Happy Nude Year, Baby

There’s an ancient allegory of the seasons, with spring as birth, summer as youth, autumn as maturity, and winter as old age. Even though the start of the year in the Western calendar – January 1st – doesn’t coincide with the vernal equinox, at some point the ancient allegory of the seasons was accommodated to the calendar by beginning the metaphor of the new year as a baby, replacing the old year – an old man. Still prevalant today, this iconography was very popular in early 20th-century print journalism, such as these classic 1930s examples from The Saturday Evening Post :

From a naturist or nude-friendly point of view, what jumps out about these illustrations is that the babies are depicted nude – no need for diapers, no need even for the sash that proclaims the digits of the new year. (Often in this graphic trope, the old man/old year, too, is shown wearing only a sash covering genitals and buttocks). Nowadays, unfortunately and unsurprisingly, baby new year is almost always depicted with diapers, at least in the mainstream media that censor even the nudity of an infant.

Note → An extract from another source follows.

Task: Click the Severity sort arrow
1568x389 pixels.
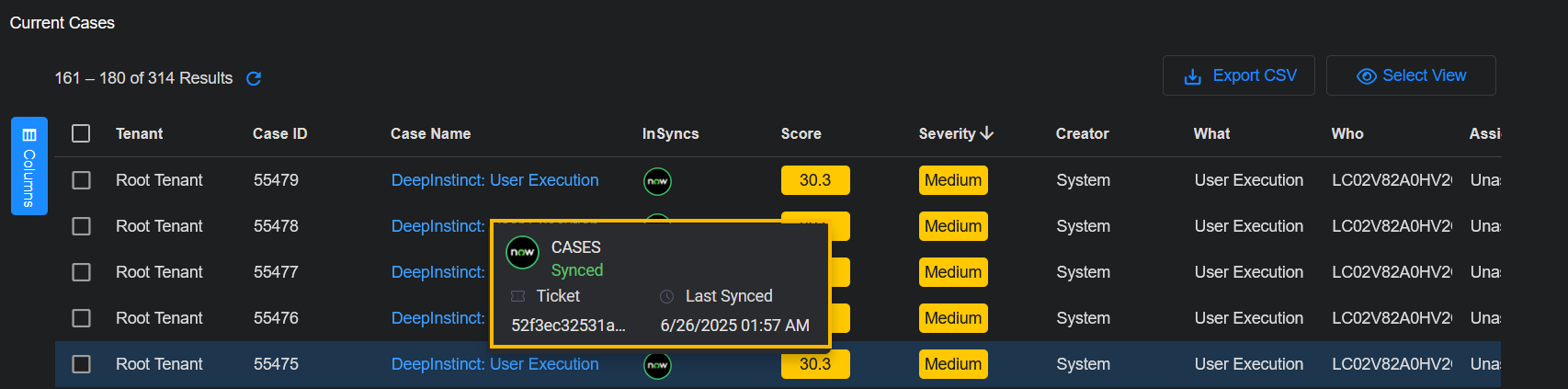Action: pos(987,133)
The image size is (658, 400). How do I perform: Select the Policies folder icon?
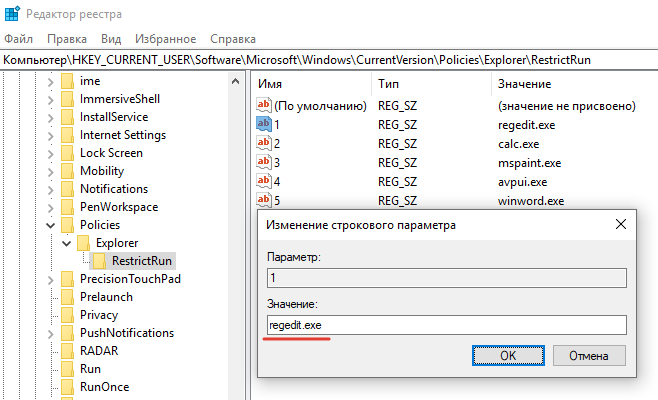click(67, 225)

Why not take back the idea of a nude baby new year, and link it to a calendar of nude health and wellbeing? January, for example, would be a great month for educating new parents about the dangers and long-term disincentives of circumcision. For a baby new year, January, naturally, would also be the month for promoting not just breastfeeding but also the right of mothers to breastfeed anywhere, and their right to expose as much of their bodies as they want or need in order to do so.

There are lots of ways to extend the idea of nude growth throughout the year, ranging from “potty-training” in more natural (read: nude) ways that are less dependent on the diaper industry, to promoting the general benefits that growing up accustomed to nudity has on perceptions of sexuality, sexual identity, and sexual responsibility, and building synergy with the latest studies linking brain, skin, and movement development and sensitivity in all of the stages of life.
Nudity is not a shame or a crime. It is a fundamental health right of the body politic, and instead of being promoted by governmental or religious institutions, it is most often denied. Sometimes nudity is denied actively through legislation, penalization, condemnation…, but sometimes, merely, out of a banal inertia.
Let’s work to make 2014 a year of progress in the recognition that one of the fundamental birthrights – of every single person on the planet – is the right to be nude. 

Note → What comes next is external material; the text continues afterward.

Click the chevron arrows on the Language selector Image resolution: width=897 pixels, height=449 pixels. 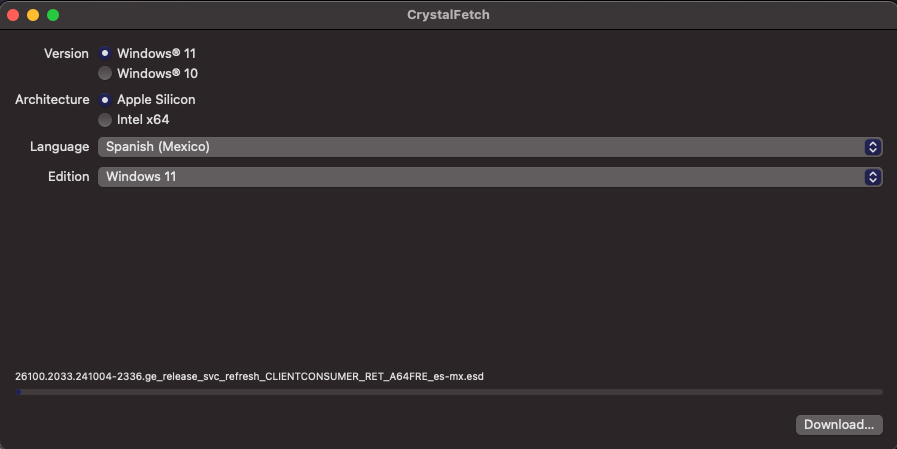click(x=872, y=147)
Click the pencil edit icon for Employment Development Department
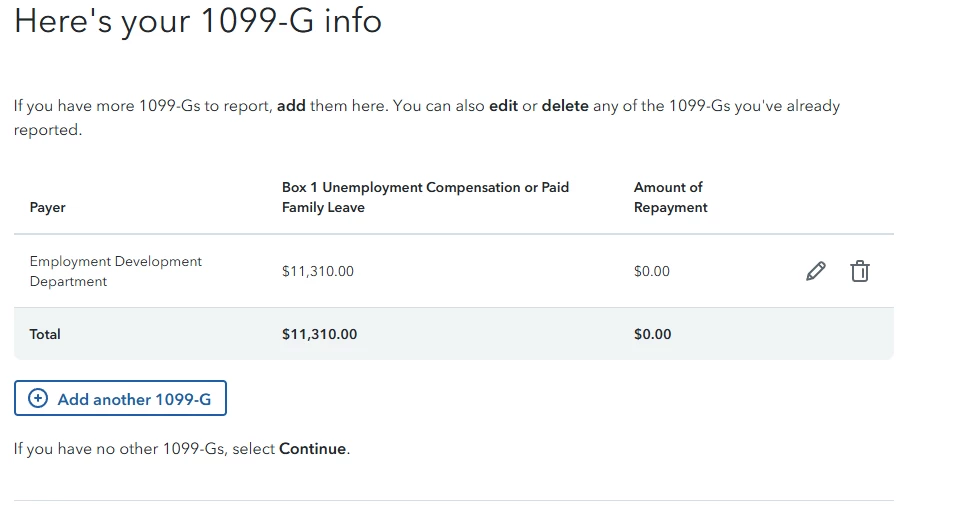 click(x=816, y=271)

2 thoughts on “Happy Nude Year, Baby

  1. I went to college with Christian-conservative psychologist and columnist John Rosemond. When I come across his ideas now, I usually shake my head and go \”Bobo, what have you become?\” I knew him at the height of the hippie/Vietnam era, and didn't have a clue how he'd turn out.One idea of his that makes sense, though, is his toilet training program, \”Naked and fifty dollars.\” When it's time, the kid goes naked. The fifty bucks is for carpet cleaning. Lou Gottlieb, Limeliters bassist and host of the notorious Morningstar commune used the same technique, and little Siddhartha, or whatever his name was, wasn't the only one with no clothes.